Could you copy, word for word, the part of the items below that opens at their very start and closes with the line containing "click(405, 75)", including that line? Leave the pictures out of your copy.

* * *

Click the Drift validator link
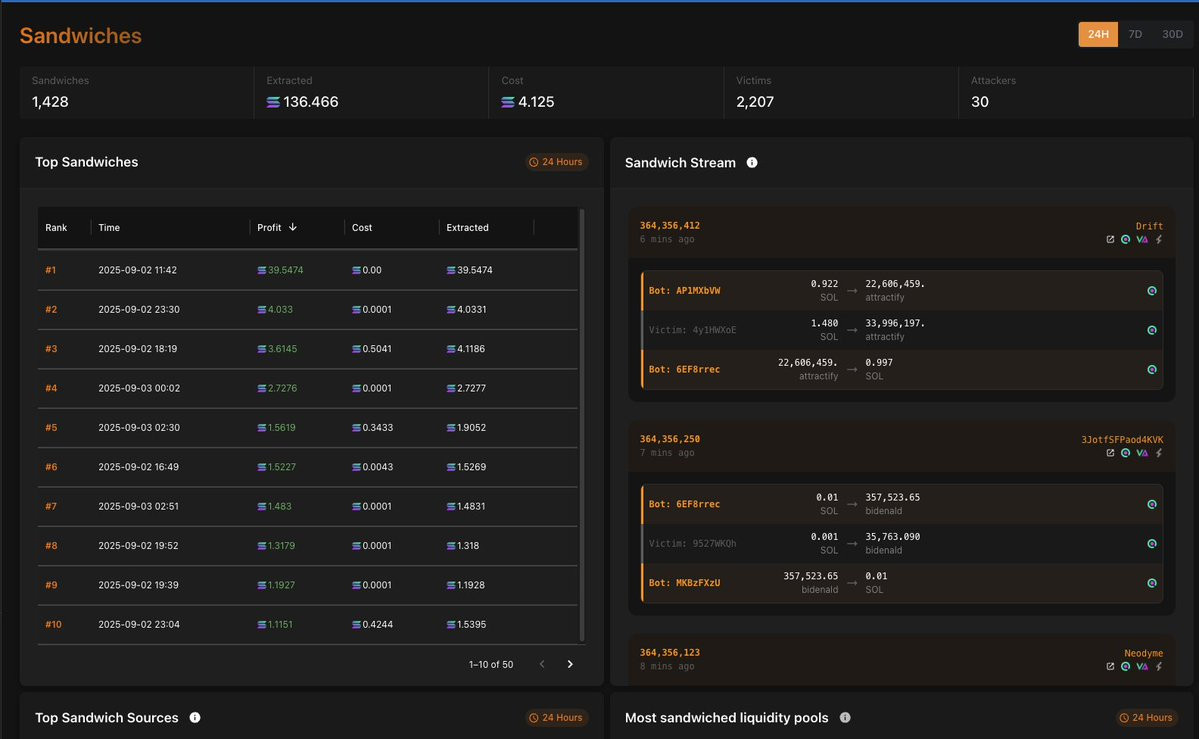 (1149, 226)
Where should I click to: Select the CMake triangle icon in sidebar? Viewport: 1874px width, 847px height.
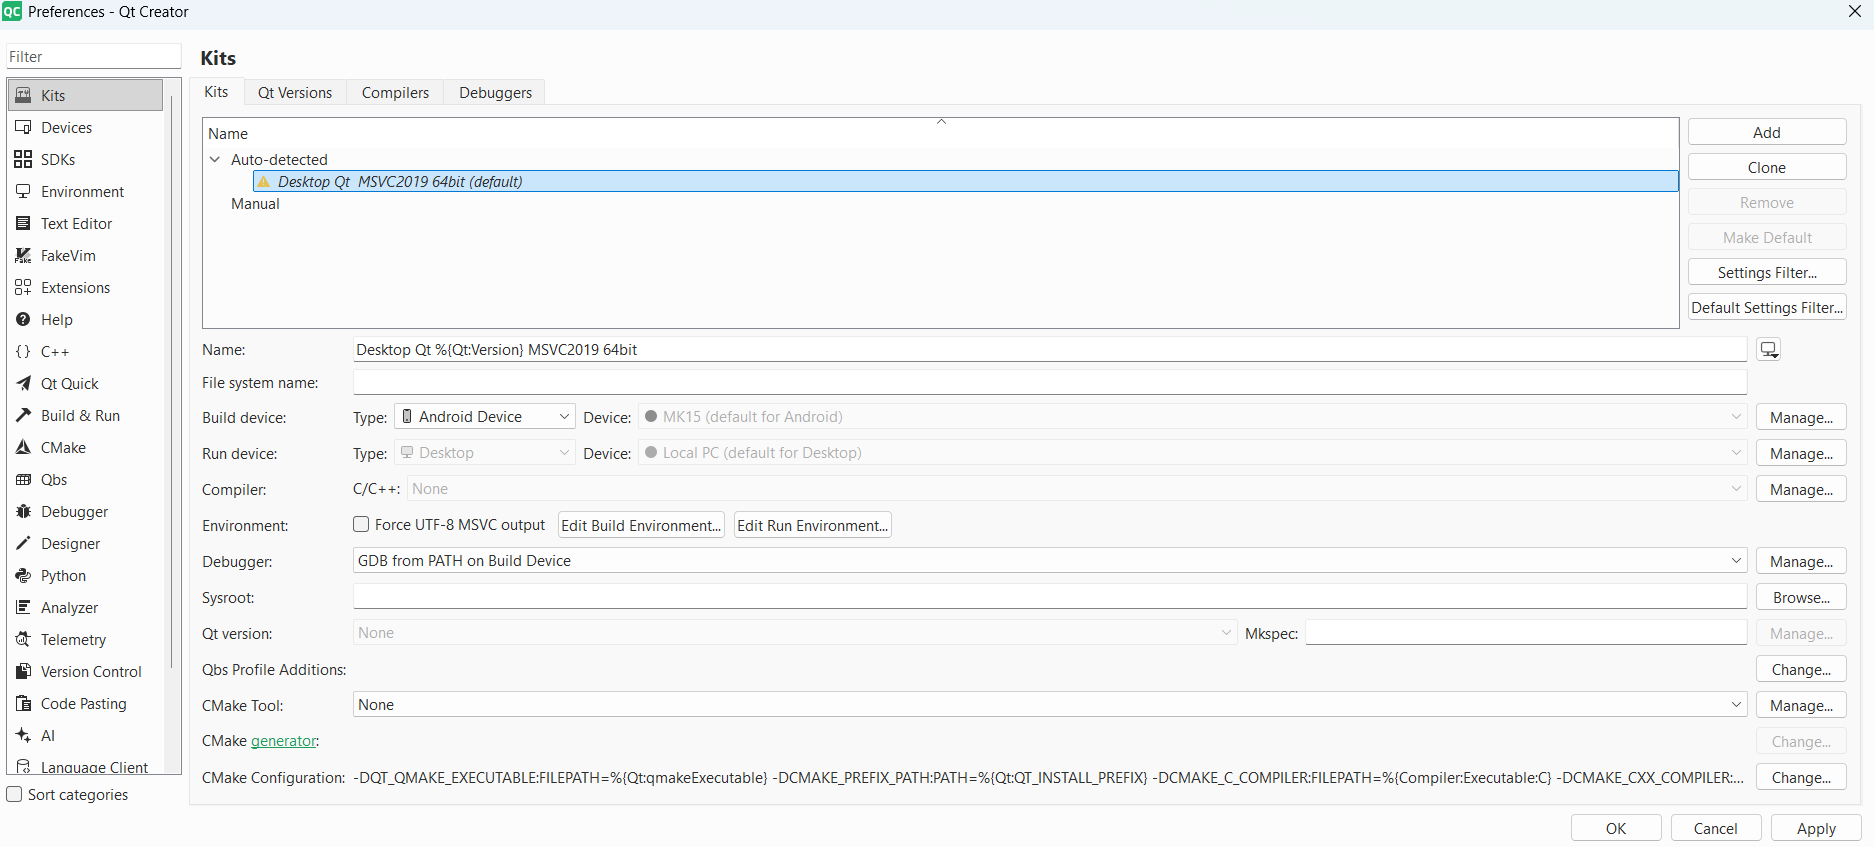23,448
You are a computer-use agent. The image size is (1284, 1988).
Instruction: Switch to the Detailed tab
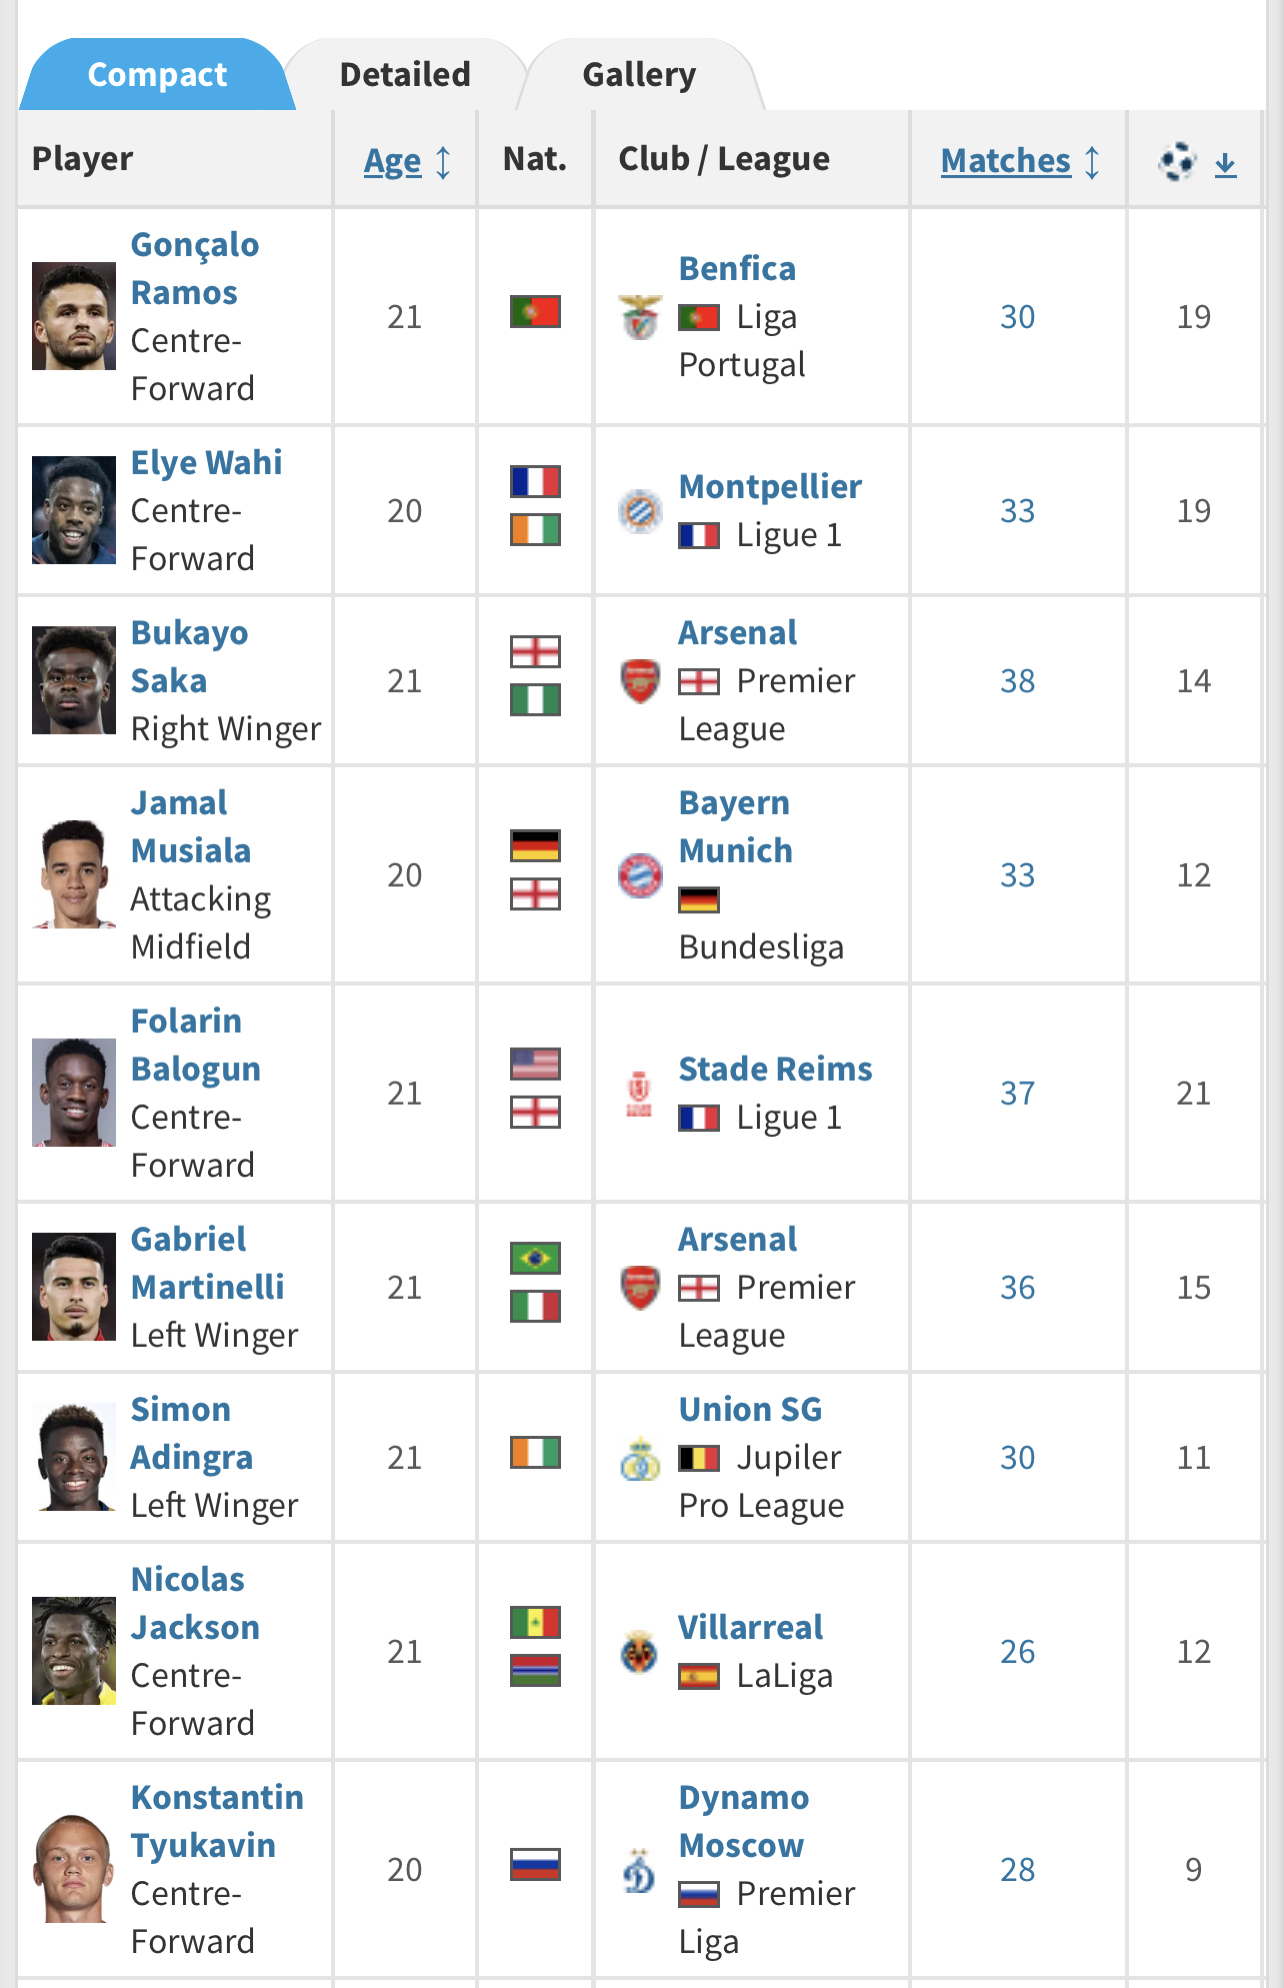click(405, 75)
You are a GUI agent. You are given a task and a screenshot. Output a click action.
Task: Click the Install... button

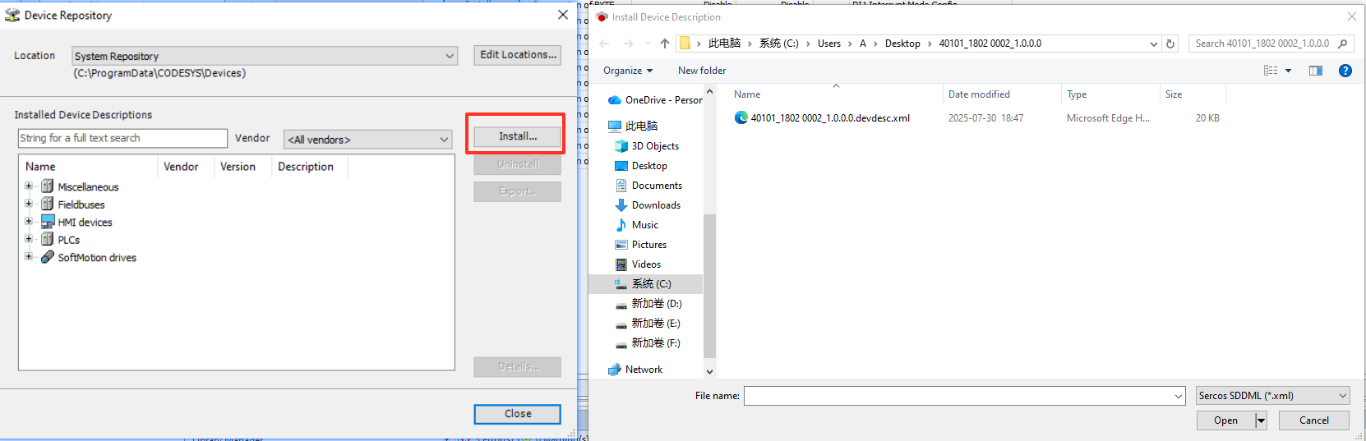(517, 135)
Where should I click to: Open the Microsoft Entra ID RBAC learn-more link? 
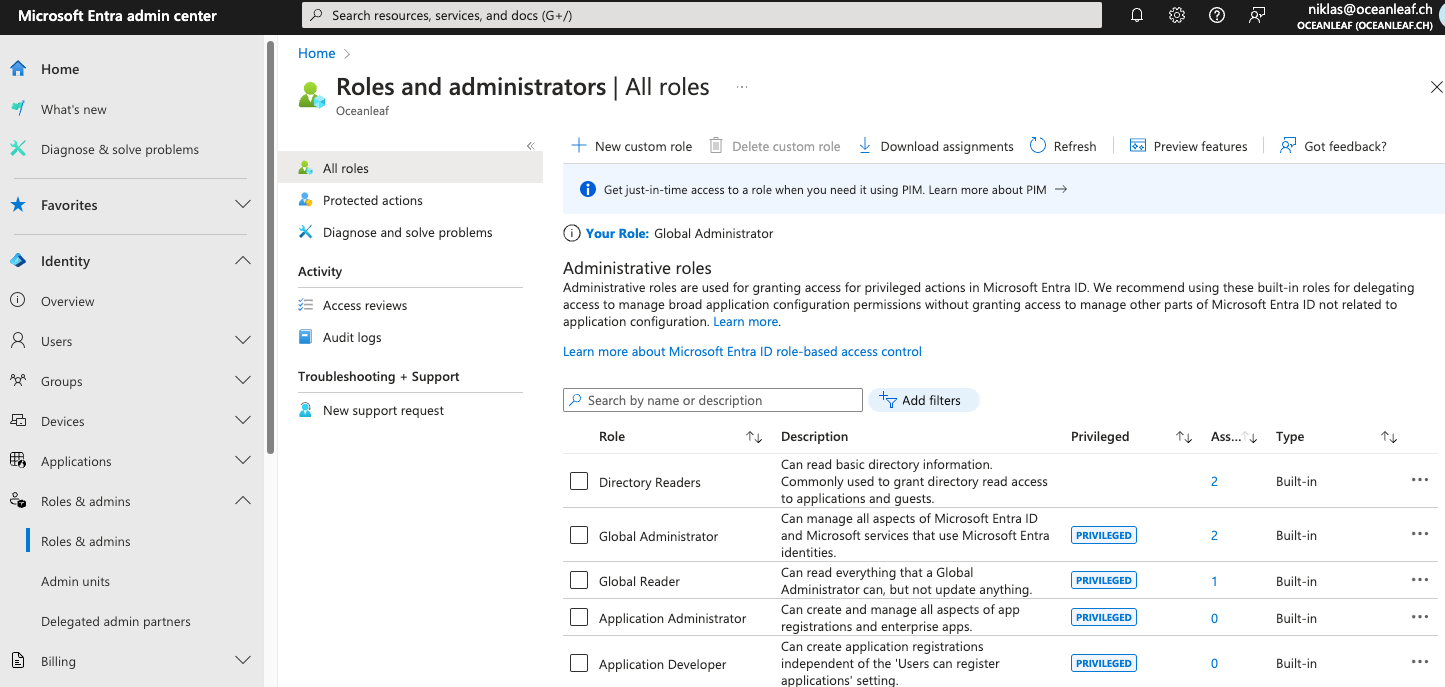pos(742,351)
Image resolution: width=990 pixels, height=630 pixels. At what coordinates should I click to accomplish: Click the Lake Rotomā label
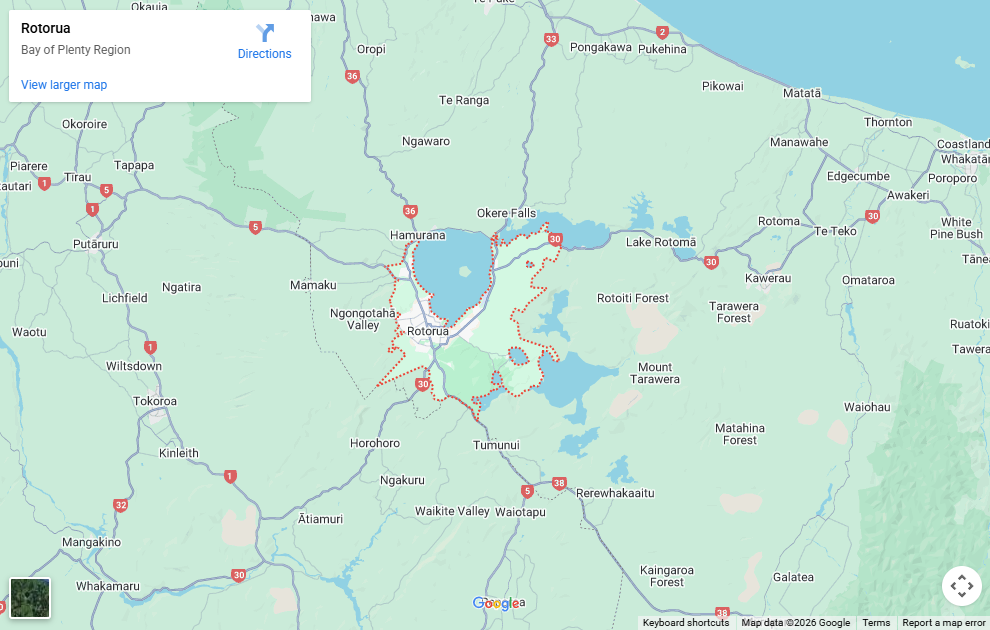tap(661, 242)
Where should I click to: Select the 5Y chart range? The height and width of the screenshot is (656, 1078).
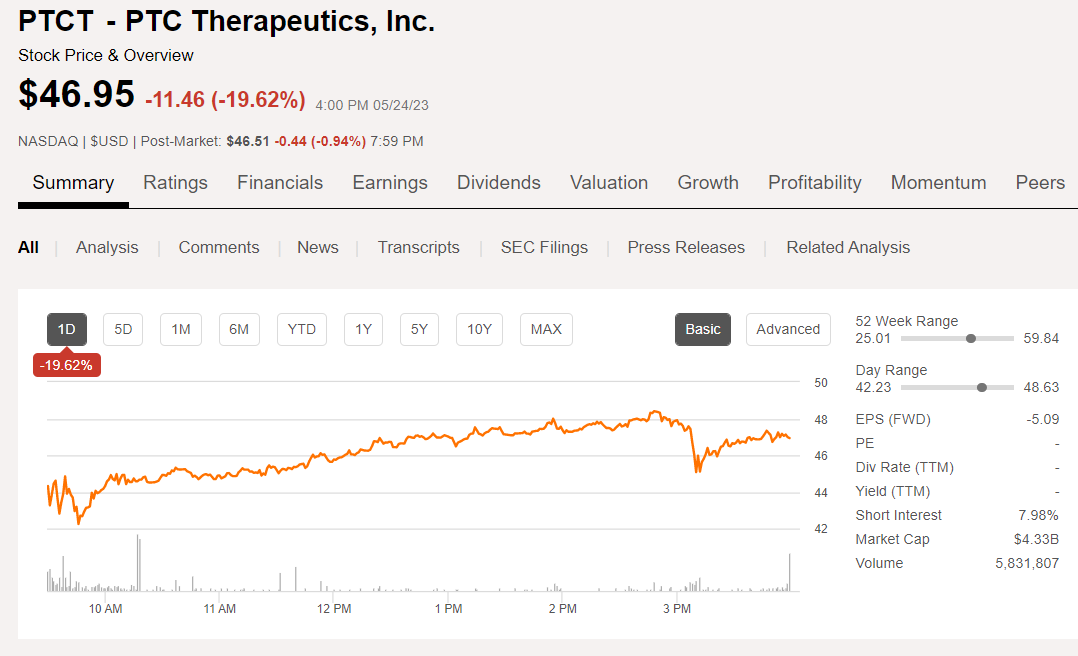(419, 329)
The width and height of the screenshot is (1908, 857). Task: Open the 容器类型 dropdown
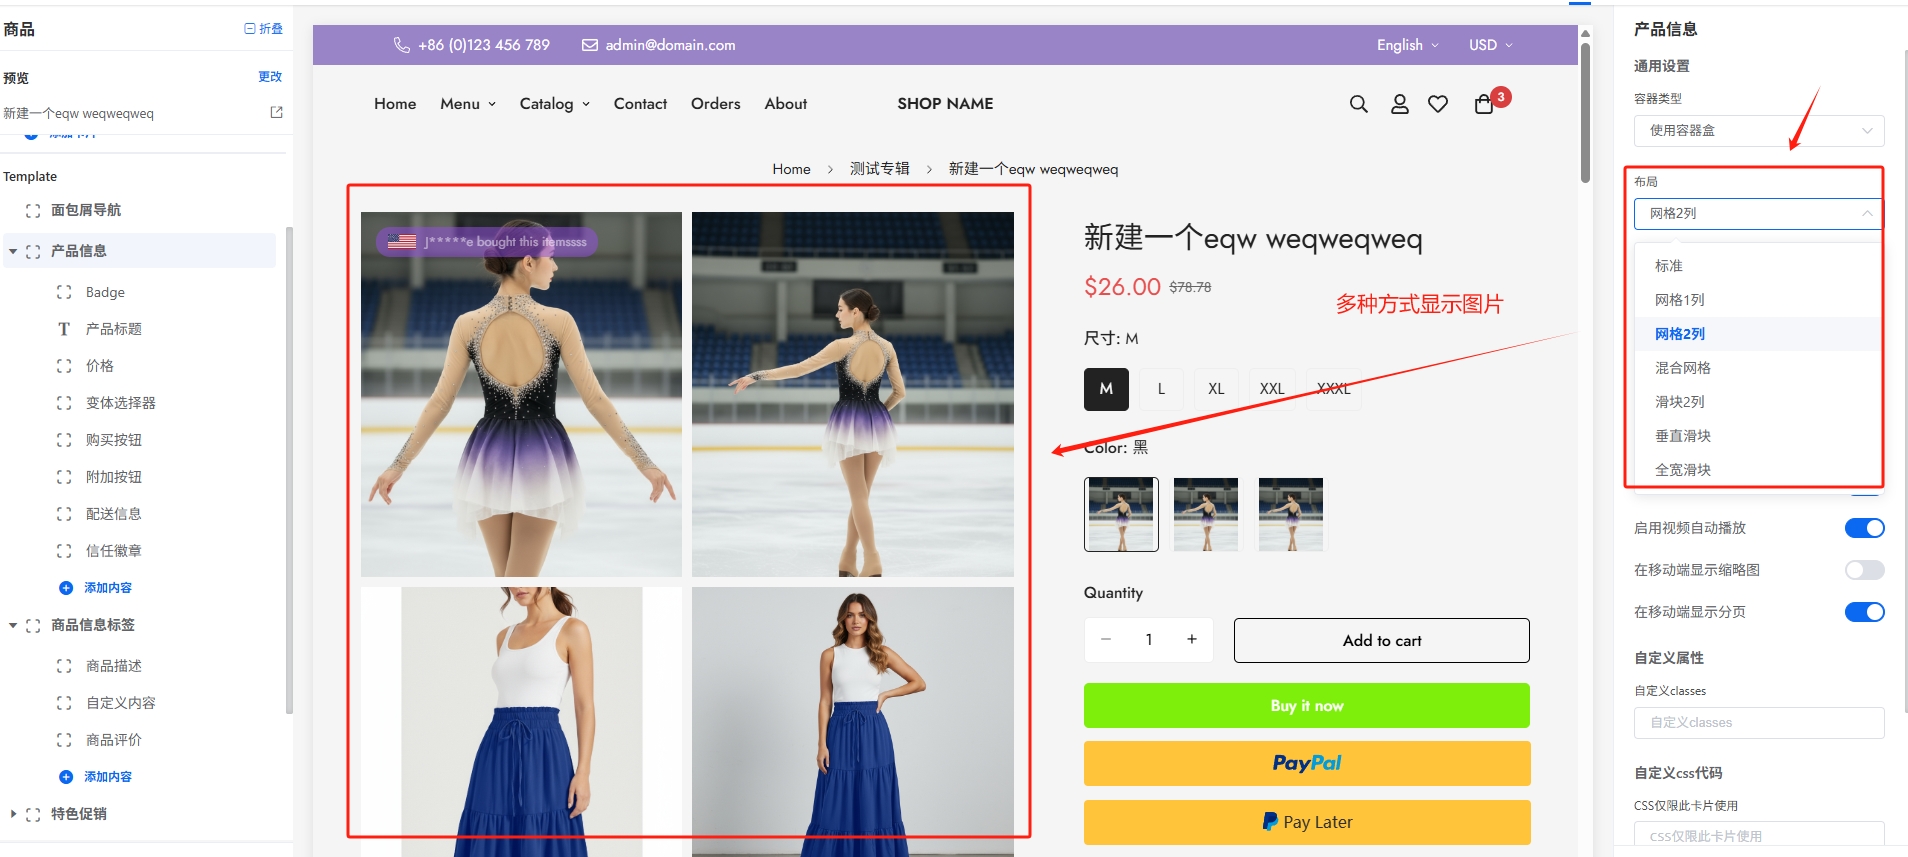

* * *

**Written answer**
Click the Drift validator link
 (1149, 226)
Where should I click to: Select the CMake triangle icon in sidebar? Viewport: 1874px width, 847px height.
23,448
You are a computer-use agent. The image size is (1284, 1988).
Instruction: Switch to the Detailed tab
click(405, 75)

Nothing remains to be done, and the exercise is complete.